Olive Through the Ages

Commerce: First National Bank of Olive

Brick yard & tile co. | Bank of Olive | Olive Garage | Olive Hotel & Motel | Olive Mill | Other

This story of Olive's only bank and the building in which it was housed includes many fascinating and disjointed pieces of history I've woven together in what may seem to be a surreal tale.

The bank's quick rise to prominence during the height of citrus growing years, followed by its sharp decline during the Great Depression years, is the story you might expect to read and will find here.
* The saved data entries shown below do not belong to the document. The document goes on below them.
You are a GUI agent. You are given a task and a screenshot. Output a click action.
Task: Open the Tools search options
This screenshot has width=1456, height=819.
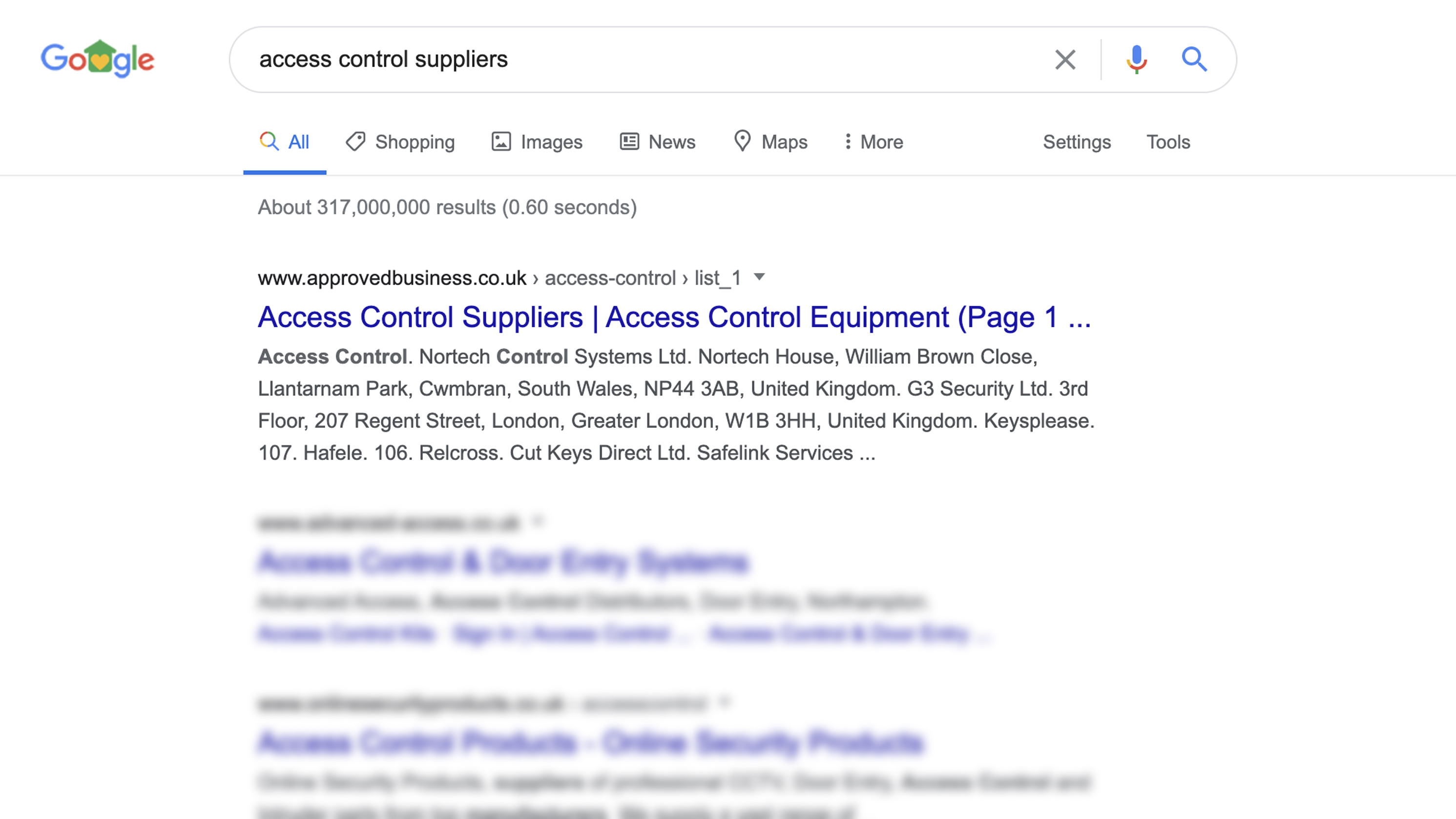1168,142
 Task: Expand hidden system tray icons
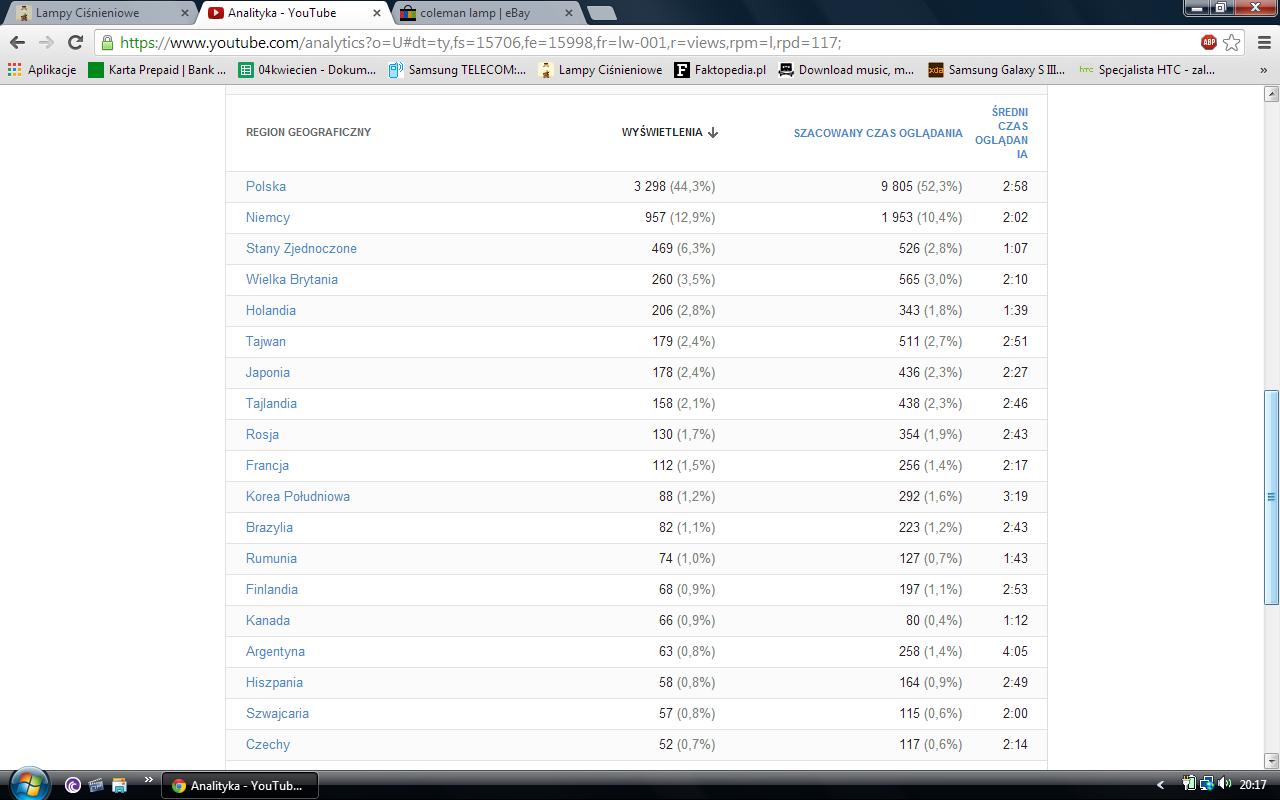point(1160,785)
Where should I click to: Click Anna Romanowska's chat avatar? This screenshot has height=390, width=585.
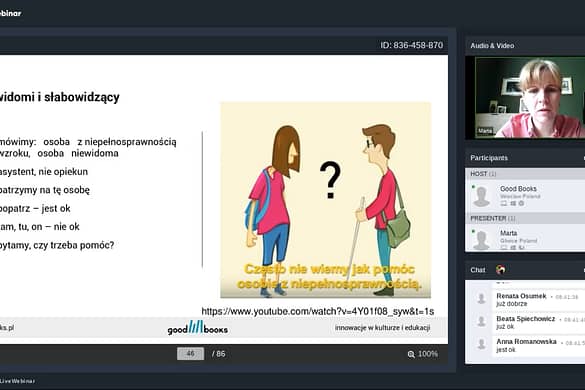point(481,344)
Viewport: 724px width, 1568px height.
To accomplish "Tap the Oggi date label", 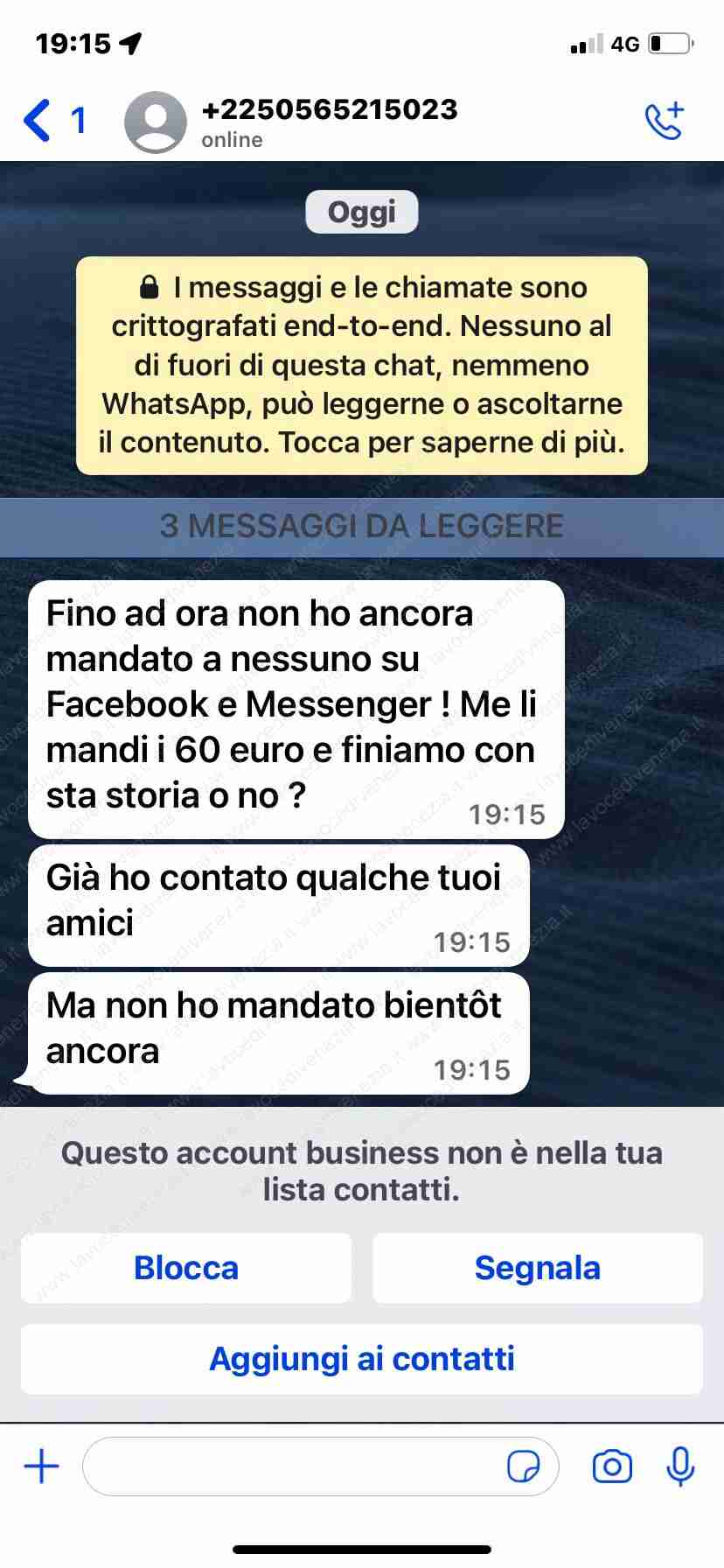I will click(362, 212).
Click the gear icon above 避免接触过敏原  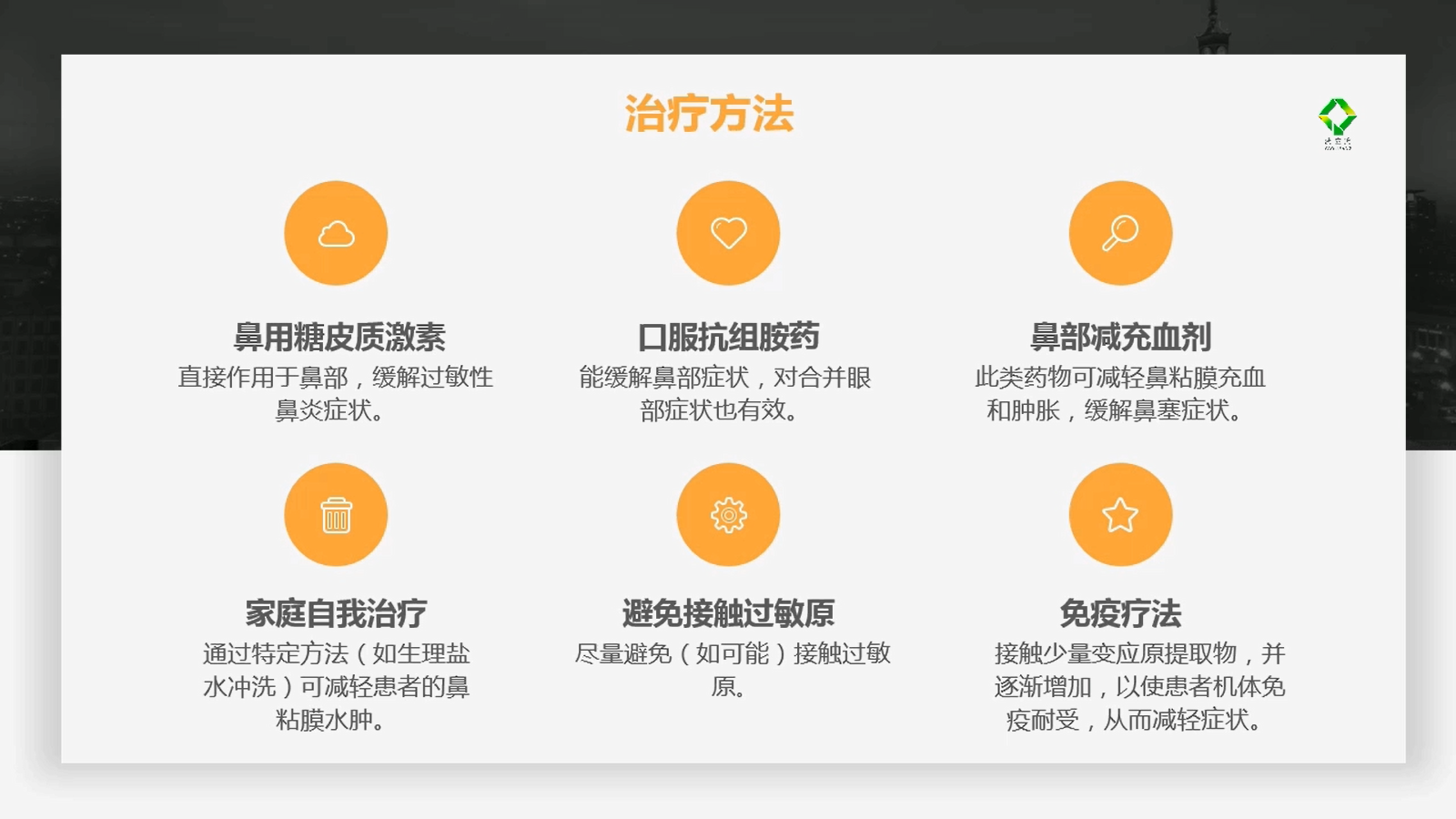click(x=728, y=515)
But who would have known the bank also made newpaper headlines in the 1920s in association with what was called "Orange County's greatest bandit hunt"? And long after the bank operations ceased, the building would be used for fraudulent banking activities? Even more unusual, that the building once housed a toy air rocket factory and store?

My thanks to Dennis Gray, retired Police Lieutenant, Brea Police Department, for providing articles about the Brea police officers involved in the Olive bank robbery; to historian Gordon T. McClelland for supplying information about the Sol-Air Products toy rocket factory, as well as links to information about bank notes printed by the First National Bank of Olive; and to Fred Meyers, grandson of Henry C. Meyers, for providing never-before-seen photos of the bank building, an illustrated postcard, and blank bank statement.

All of these fascinating pieces of the bank and its associated history make the story a tale you may long remember!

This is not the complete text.